When he emailed me that I’d “really stepped in it this time” after I’d written on a Friday that State Police Superintendent Mike Edmonson would be retiring because of the controversy over the infamous San Diego trip, he was just as prompt to write, “Don’t gloat too much” the next week when Edmonson did, in fact, announce his retirement.
Visitation will be from 9 a.m. to 12 Friday at Seale Funeral Home in Denham Springs with services at n 12. Burial will be at St. Margaret Catholic Cemetery in Albany.
We will miss John’s acerbic sense of humor.
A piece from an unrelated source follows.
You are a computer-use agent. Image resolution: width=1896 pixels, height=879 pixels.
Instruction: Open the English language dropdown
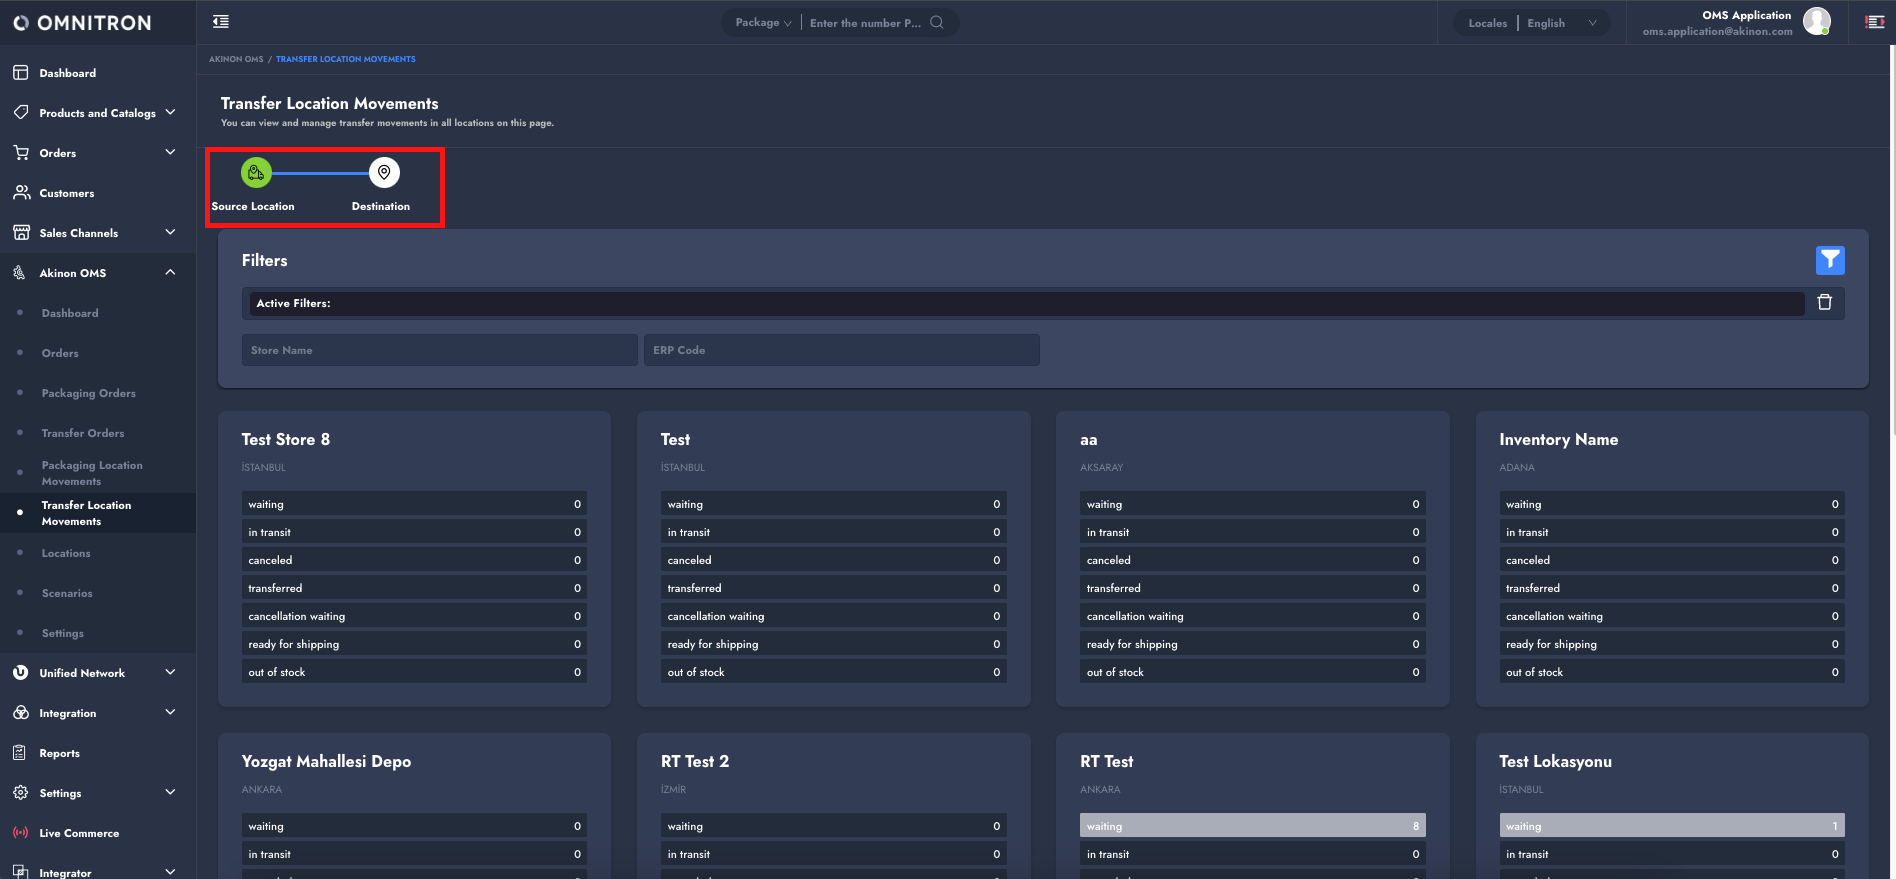(x=1561, y=23)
We will miss his keen political observations. We will miss his work ethic. We will miss his loyalty and his friendship.
But most of all, we will miss John Michael Burch.
I’m sorry for the loss of your friend.
[…] * This article was originally published here […]
One never knows what day or time one’s number will be called. It is good to plan for the future, but more important to live and appreciate life in the present. Try to be thankful for the time you were blessed to know him. At 49, he was taken too soon. Sorry for your loss.
So sorry to hear of this tremendous loss. Confirms the old saying that only the good die young. Prayers for all friends and family
Condolences on the loss of your friend, Tom. John sounds like someone we all would have enjoyed knowing. Praying for peace for you and his family.
Sadly, so many young (mostly) men succumb to the “widow maker” – that out-of-nowhere, asymptomatic first and last heart attack, between the ages of 40 and 50. Please, people, have that annual physical and make sure your physician looks for cardiac risk factors, so if necessary, you can take precautions, make lifestyle changes, and prevent heartbreak. We lost two friends in one week to that phenomenon a while back, so I’m sensitive to this.